The grilled chicken provides a smoky, savory base, while the creamy avocado and crisp cucumber salsa add a refreshing, tangy contrast. It’s a perfect dish for a healthy, low-carb summer dinner.
Keto Caprese Chicken Skillet
This keto Caprese chicken skillet brings together the classic flavors of a Caprese salad with the heartiness of chicken.
The juicy chicken breasts are cooked in a skillet and topped with fresh mozzarella, ripe tomatoes, and basil leaves, creating a vibrant, Italian-inspired dish. It’s an easy-to-make, one-pan meal that’s perfect for a quick and satisfying keto dinner.
Ingredients:
- 4 boneless, skinless chicken breasts
- 2 tbsp olive oil
- Salt and pepper to taste
- 2 cups cherry tomatoes, halved
- 8 oz fresh mozzarella, sliced
- 1 tbsp balsamic vinegar
- 1 tbsp fresh basil, chopped
- 1 tsp dried oregano
Instructions:
- Heat olive oil in a large skillet over medium-high heat. Season the chicken breasts with salt, pepper, and dried oregano.
- Cook the chicken breasts in the skillet for 6-7 minutes per side, or until golden brown and cooked through (internal temperature should reach 165°F or 74°C).
- Once the chicken is cooked, add the halved cherry tomatoes to the skillet and cook for 1-2 minutes, just to warm them through.
- Top each chicken breast with slices of mozzarella cheese and cover the skillet for 2-3 minutes until the cheese melts.
- Drizzle the balsamic vinegar over the chicken and sprinkle with fresh basil.
- Serve immediately.
This keto Caprese chicken skillet is bursting with fresh, vibrant flavors.
The juicy chicken and melty mozzarella combine beautifully with the sweet tomatoes and fragrant basil, while the balsamic vinegar adds a touch of tanginess. It’s a simple, one-pan keto meal that’s full of flavor and perfect for a summer dinner.
Keto Meatballs with Zucchini Noodles and Pesto
These keto meatballs are made with ground beef, almond flour, and Parmesan cheese, creating a hearty and flavorful base that pairs perfectly with zucchini noodles.
Tossed in a rich, homemade pesto sauce, this dish is a keto-friendly twist on a classic pasta dinner. It’s comforting and low in carbs, making it the perfect choice for a filling summer meal.
Ingredients:
- 1 lb ground beef (or turkey)
- 1/4 cup almond flour
- 1/4 cup grated Parmesan cheese
- 1 egg
- 1 tsp garlic powder
- 1 tsp dried Italian seasoning
- Salt and pepper to taste
- 2 medium zucchinis, spiralized into noodles
- 1/4 cup homemade or store-bought pesto (sugar-free)

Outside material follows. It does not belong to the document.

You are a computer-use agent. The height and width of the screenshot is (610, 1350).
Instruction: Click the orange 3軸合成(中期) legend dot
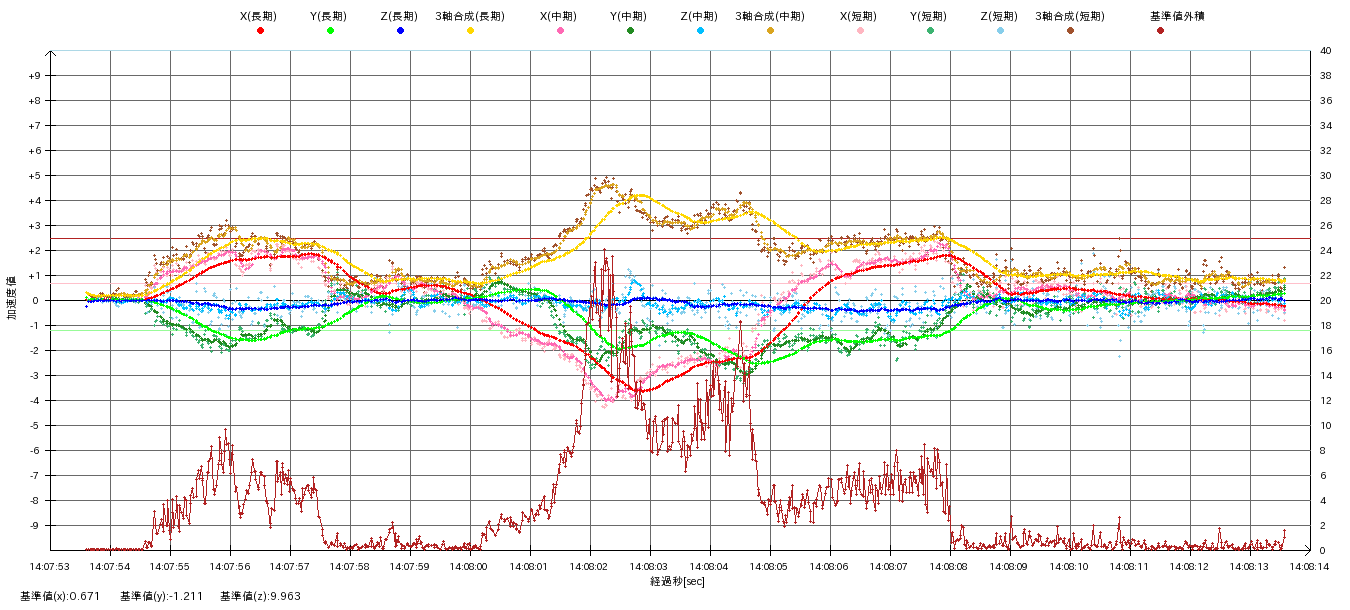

- 1 tbsp olive oil (for cooking)
Instructions:
- Preheat the oven to 375°F (190°C).
- In a large bowl, mix together the ground beef, almond flour, Parmesan cheese, egg, garlic powder, Italian seasoning, salt, and pepper until well combined.
- Form the mixture into meatballs, about 1 to 1.5 inches in diameter, and place them on a baking sheet lined with parchment paper.
- Bake the meatballs for 20-25 minutes, or until cooked through and browned on the outside.
- While the meatballs are baking, heat olive oil in a large skillet over medium heat. Add the zucchini noodles and sauté for 2-3 minutes until tender but still al dente.
- Toss the cooked zucchini noodles with pesto, then serve with the baked meatballs on top.
These keto meatballs with zucchini noodles and pesto are a flavorful, satisfying meal that’s both comforting and low-carb.
The meatballs are rich and savory, and the zucchini noodles provide a light, healthy base. The homemade pesto sauce adds a fresh, herby kick, making this dish the perfect keto dinner for summer.